Pelo contrário –o presidente precisa funcionar como uma figura de união; precisa impor medidas de distanciamento social, estabelecer protocolos para a realização de exames em grande parte da população e colocar em quarentena as pessoas que podem ter contraído a doença.
Nada disso pode acontecer por conta própria. Tudo isso requer confiança em especialistas e coordenação com burocratas.
Assim, não chega a surpreender que muitos populistas estejam falhando da maneira mais espetacular neste teste crucial.
Em nenhuma grande democracia essa falha vem sendo mais evidente que no Brasil.
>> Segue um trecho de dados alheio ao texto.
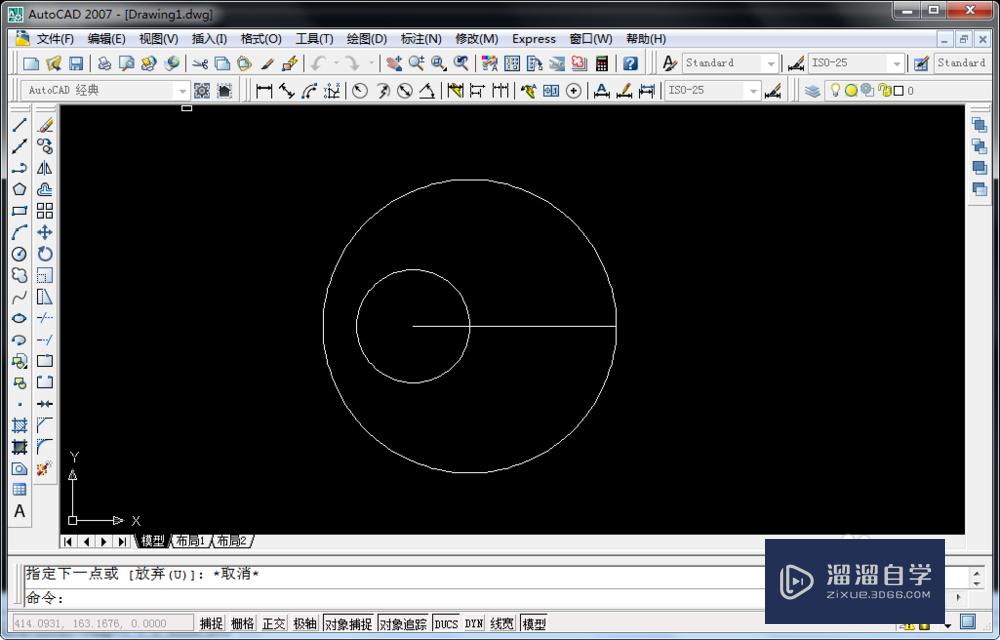This screenshot has width=1000, height=640.
Task: Select the Linear dimension tool
Action: click(264, 90)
Bolsonaro foi ainda mais longe que Trump ao minimizar a gravidade do perigo, recusar-se a promulgar as medidas necessárias para evitar inúmeras mortes desnecessárias e negar-se a permitir que outros realizem o trabalho que ele se recusa constantemente a fazer.
Agora ele chegou ao ponto de demitir seu ministro da Saúde pelo crime imperdoável de ser tremendamente mais competente –e, também, por conta disso, mais popular— que ele.
Para aqueles entre nós que há muito tempo temos advertido sobre a ascensão do populismo, pode ser tentador sentirmos um pouco de “schadenfreude” (termo em alemão para descrever o sentimento de alegria pela desgraça alheia) com o fato de os índices de aprovação de Bolsonaro se manterem baixos.
Finalmente o presidente pode vir a pagar o preço político de sua própria incompetência.
Mas, por mais tentadora que possa ser essa "schadenfreude", ela não capta plenamente por que era tão importante se opor aos populistas em primeiro lugar: porque precisamos fazer o que pudermos para impedir que eles imponham sofrimento desnecessário a seus próprios cidadãos.
*O cientista social Yascha Mounk é professor associado na Universidade Johns Hopkins e autor de "O Povo contra a Democracia".